2009-08-20 05:59 AM
I recently started using SMVI on my NFS-based VMware Infrastructure set up (details of my system configuration are included below). Unfortunetly since starting to use SMVI I've been experiencing issue with VMs powering off unexpectedly. Though I should note it doesn't happen at the same time as the snapshot. The only relevant log entry I can see is in VMware Infrastructure Client (there's nothing in the NetApp syslog to indicate an issue):
Configuration file for vm-name cannot be found
This is followed shortly afterwards by
Virtual Machine vm-name is connected
Reviewing TR-3428*, section 14.3 it discusses a problem related to deleting VMware snapshots and a patch (ESX350-200808401-BG) for the problem. However, it then goes on to note:
"When this patch is in use, there is a condition where virtual machines running 3rd party virtual machine management agents may get powered off unexpectedly. In order to avoid this behavior, please consult the support organization of the management agent regarding virtual disk pooling interval tuning."
I haven't followed the steps in 14.3 to fully enable the patch, but am I right in thinking that even having ESX350-200808401-BG installed could lead to this problem?
Am I also right in thinking that HP CIM constitutes a 3rd party virtual machine management agent in this context? Or is this referring to SMVI itself?
Any clarification or experience on this would be much appreciated.
Summary of set up:
*NetApp and VMware Virtual Infrastructure 3 StorageBest Practices 4.5.2 (July 2009)
2009-08-20 08:40 PM
Hmm....if you're running ESX 3.5U4, that patch is definitely in place (it was rolled up into 3.5U3 I believe.....definitely rolled up in 3.5U4).
Are you running the ESX Host Utilites? That optimizes your NFS settings as well as places the necessary config line in /etc/vmware/config (helps with snapshot issues in general on NFS datastores).
I'd probably try installing the ESX Host Utilities and go from there.
Poking around /var/log/vmware on the ESX service console might be helpful as well....would give you more verbose logs from the ESX perspective of what's going on.
2009-08-21 02:22 AM
Since my first message I've done the folloing:
However, I can't see any lock files on my NFS datastore for any of my VMs.

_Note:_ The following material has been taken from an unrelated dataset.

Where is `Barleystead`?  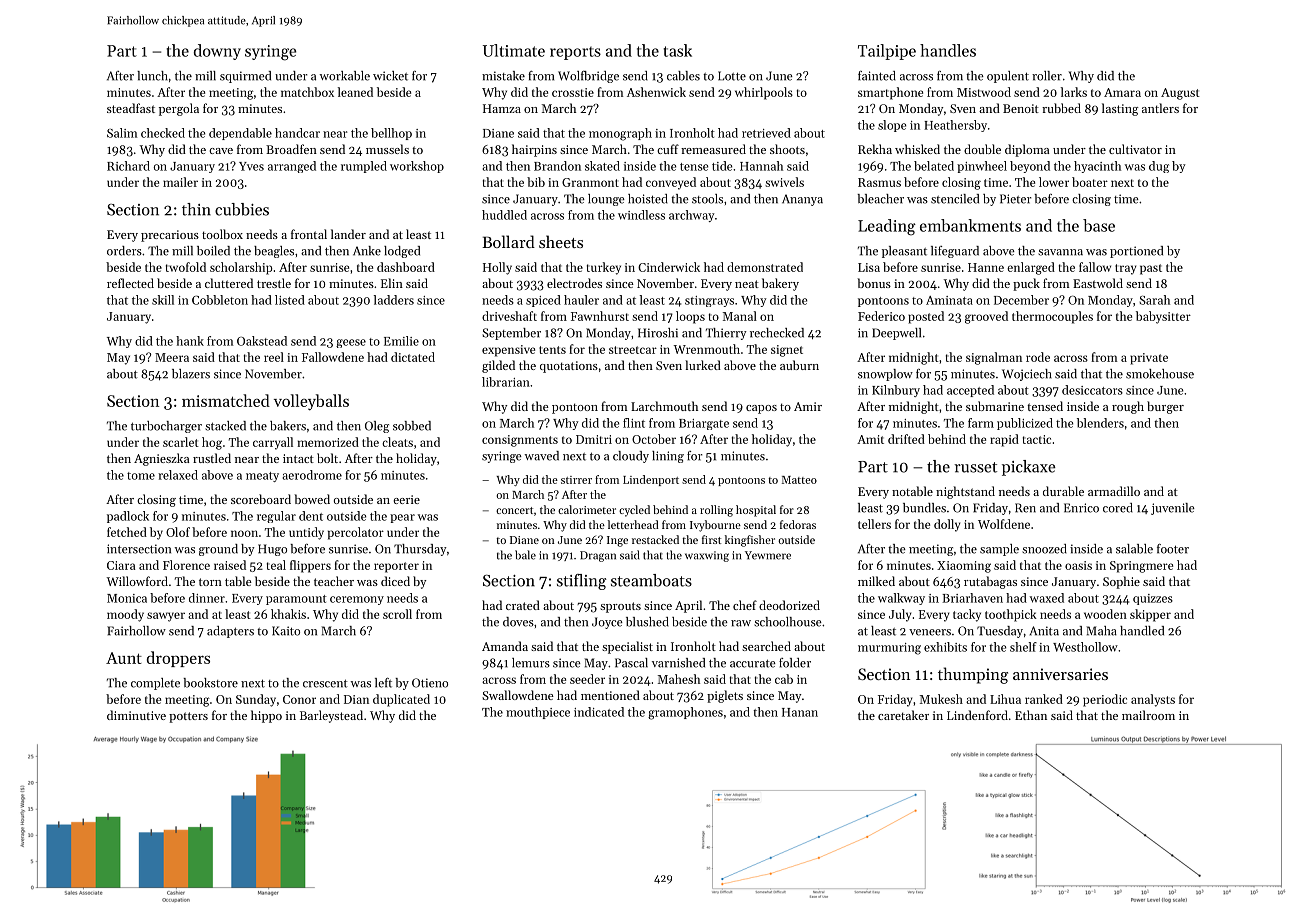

I presume it should be in the VM's main directory along with the .vmx and .nvram file etc.?
Sadly the host utilities don't currently support ESXi (only ESX).
2009-08-23 04:33 PM
As ESX have no way of knowing where a LUN sits on a netapp controller SMVI sits in between NTAP controllers like a "translator" and maps ESXs datastore/VM info to NTAP controllers volume/LUN layout. This allows for backups/restores/ to occur. Thus I am not sure if your issue is SMVI related, but
its prudent to not rule it out at this point in time of course.
On another note we are running SMVI here and have no issues. I believe we are running 1.2 as well. What concerns me is that you are running a version of ESX that is not supported with ESX host utils. I would ask NTAP tech support if its OK to run SMVI without ESX host utils. or if there could be some impact
if its not installed.
2009-10-18 05:16 AM
The issue turned out to be caused by a network misconfiguration that occurred at the same time SMVI was enabled. SMVI has been running fine since that was corrected.
Thanks for the advice and apologies for not updating this question sooner.